SLSA (Supply Chain Levels for Software Artifacts) is a security framework developed by Google and the OpenSSF that defines standards for securing the Software Supply Chain. SLSA provides four progressive levels of Supply Chain Security maturity, from basic version control to comprehensive build integrity verification. Implementing SLSA helps organizations prevent tampering, ensure build reproducibility, and verify software provenance. SLSA compliance enhances Software Supply Chain Security by establishing trust in your Software Bill of Materials (SBOM) and build artifacts through cryptographic attestation.
A Software Bill of Materials (SBOM) is a comprehensive inventory listing all components, libraries, and dependencies within a software application. SBOMs provide transparency into your Software Supply Chain Security posture by documenting component versions, licenses, and origin information. Regulatory frameworks and executive orders increasingly mandate SBOM generation, making it essential for Supply Chain Security Compliance. Organizations use SBOMs to rapidly identify exposure when new vulnerabilities are disclosed in open source components, enabling faster response to Software Supply Chain Security threats.
SLSA compliance and SBOM generation are complementary Software Supply Chain Security practices. While Software Bill of Materials provides an inventory of components, SLSA establishes verifiable provenance proving where and how software was built. SLSA Level 2 and above require build process documentation that complements SBOM data, creating comprehensive Supply Chain Security attestation.
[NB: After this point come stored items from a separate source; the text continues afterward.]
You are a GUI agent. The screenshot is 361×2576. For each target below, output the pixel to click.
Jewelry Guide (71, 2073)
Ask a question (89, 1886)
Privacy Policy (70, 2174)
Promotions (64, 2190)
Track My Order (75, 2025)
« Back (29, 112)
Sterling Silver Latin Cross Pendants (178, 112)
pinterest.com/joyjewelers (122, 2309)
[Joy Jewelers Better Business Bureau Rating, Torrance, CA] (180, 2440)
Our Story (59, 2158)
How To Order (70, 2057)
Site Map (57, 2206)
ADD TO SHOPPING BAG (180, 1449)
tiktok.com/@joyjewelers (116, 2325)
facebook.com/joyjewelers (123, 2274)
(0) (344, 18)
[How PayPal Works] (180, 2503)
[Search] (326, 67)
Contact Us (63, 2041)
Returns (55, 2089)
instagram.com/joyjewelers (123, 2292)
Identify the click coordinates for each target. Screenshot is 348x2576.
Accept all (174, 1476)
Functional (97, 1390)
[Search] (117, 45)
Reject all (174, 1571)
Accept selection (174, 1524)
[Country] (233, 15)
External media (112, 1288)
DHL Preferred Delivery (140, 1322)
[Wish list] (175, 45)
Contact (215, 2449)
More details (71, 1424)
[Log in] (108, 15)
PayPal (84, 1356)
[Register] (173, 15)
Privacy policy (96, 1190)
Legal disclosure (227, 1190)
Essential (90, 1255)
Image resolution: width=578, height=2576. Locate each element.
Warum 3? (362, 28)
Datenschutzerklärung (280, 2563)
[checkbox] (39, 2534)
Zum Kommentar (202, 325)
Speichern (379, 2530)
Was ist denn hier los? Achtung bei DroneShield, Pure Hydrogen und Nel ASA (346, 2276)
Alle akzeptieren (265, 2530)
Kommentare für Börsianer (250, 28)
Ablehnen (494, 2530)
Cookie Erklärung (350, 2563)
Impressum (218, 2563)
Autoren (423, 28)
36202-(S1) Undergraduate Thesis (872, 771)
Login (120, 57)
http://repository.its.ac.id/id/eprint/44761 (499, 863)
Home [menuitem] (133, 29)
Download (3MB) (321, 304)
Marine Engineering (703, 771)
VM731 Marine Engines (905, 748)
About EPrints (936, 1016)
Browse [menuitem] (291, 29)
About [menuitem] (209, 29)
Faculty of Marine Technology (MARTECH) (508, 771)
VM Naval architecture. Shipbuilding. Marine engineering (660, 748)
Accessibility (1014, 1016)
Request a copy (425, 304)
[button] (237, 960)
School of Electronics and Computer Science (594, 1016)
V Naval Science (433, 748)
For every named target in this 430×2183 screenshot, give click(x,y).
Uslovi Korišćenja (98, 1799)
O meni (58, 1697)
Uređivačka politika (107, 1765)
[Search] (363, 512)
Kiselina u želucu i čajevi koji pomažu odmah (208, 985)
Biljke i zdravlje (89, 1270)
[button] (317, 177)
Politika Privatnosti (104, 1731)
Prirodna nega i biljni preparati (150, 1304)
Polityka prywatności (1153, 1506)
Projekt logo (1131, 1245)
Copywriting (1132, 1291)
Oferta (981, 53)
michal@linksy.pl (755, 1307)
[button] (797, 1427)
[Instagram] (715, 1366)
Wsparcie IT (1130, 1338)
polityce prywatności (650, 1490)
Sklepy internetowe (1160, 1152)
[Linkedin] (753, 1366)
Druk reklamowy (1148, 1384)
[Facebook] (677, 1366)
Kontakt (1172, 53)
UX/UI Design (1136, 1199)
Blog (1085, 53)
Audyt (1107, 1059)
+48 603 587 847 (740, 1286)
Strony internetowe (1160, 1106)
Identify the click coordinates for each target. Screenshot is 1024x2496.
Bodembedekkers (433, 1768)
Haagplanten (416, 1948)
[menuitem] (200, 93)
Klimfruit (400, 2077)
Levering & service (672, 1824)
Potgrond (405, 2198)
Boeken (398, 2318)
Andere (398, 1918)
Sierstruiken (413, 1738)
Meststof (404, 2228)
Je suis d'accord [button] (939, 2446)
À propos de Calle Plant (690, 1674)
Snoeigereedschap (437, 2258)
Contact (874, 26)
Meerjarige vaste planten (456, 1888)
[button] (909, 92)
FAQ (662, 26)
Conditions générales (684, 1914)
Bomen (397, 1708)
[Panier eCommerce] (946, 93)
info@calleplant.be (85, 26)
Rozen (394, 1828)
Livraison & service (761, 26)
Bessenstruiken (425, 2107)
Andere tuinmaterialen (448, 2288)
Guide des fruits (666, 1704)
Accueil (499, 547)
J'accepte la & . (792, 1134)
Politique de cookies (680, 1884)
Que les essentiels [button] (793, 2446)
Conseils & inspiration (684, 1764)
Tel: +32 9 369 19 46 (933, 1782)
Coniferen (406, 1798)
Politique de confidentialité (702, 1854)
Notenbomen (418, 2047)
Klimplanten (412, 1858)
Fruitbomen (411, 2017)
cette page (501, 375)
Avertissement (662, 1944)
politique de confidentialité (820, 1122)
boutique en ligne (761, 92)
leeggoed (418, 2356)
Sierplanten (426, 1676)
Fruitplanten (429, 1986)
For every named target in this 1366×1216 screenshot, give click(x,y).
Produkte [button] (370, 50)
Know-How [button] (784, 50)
Organizations pursuing SLSA compliance typically generate signed SBOMs with provenance metadata, integrate container security verification, implement secrets detection, and maintain audit trails demonstrating software supply chain integrity.
Software Supply Chain Security faces threats including compromised dependencies, malicious package injections, stolen credentials discovered through inadequate secrets detection, and vulnerable container images. High-profile attacks like Codecov, SolarWinds, and npm package compromises demonstrate how attackers exploit trust relationships in the software supply chain. Additional threats include unsigned artifacts, absence of Software Bill of Materials (SBOM) for vulnerability tracking, and insufficient SLSA compliance. Comprehensive Supply Chain Security requires SCA, container security, secrets detection, and provenance verification to mitigate these risks.
Software Composition Analysis strengthens supply chain security by identifying vulnerabilities, licensing risks, and outdated components in your software dependencies. SCA tools continuously monitor open source and third-party libraries against vulnerability databases, alerting teams to Supply Chain Security risks before exploitation. Modern SCA solutions generate Software Bill of Materials (SBOM) automatically, support secrets detection in dependencies, and integrate with container security scanning to provide comprehensive Software Supply Chain Security coverage across development and deployment environments.
Software Supply Chain Security (SSCS) protects the entire software development and delivery pipeline from code creation through production deployment. Supply Chain Security encompasses multiple security layers including software composition analysis (SCA), secrets detection, container security, and Software Bill of Materials (SBOM) generation. As modern applications rely on hundreds of third-party dependencies and build tools, software supply chain security has become critical for preventing attacks like the SolarWinds breach and Log4Shell vulnerability that exploit trust relationships in the development ecosystem.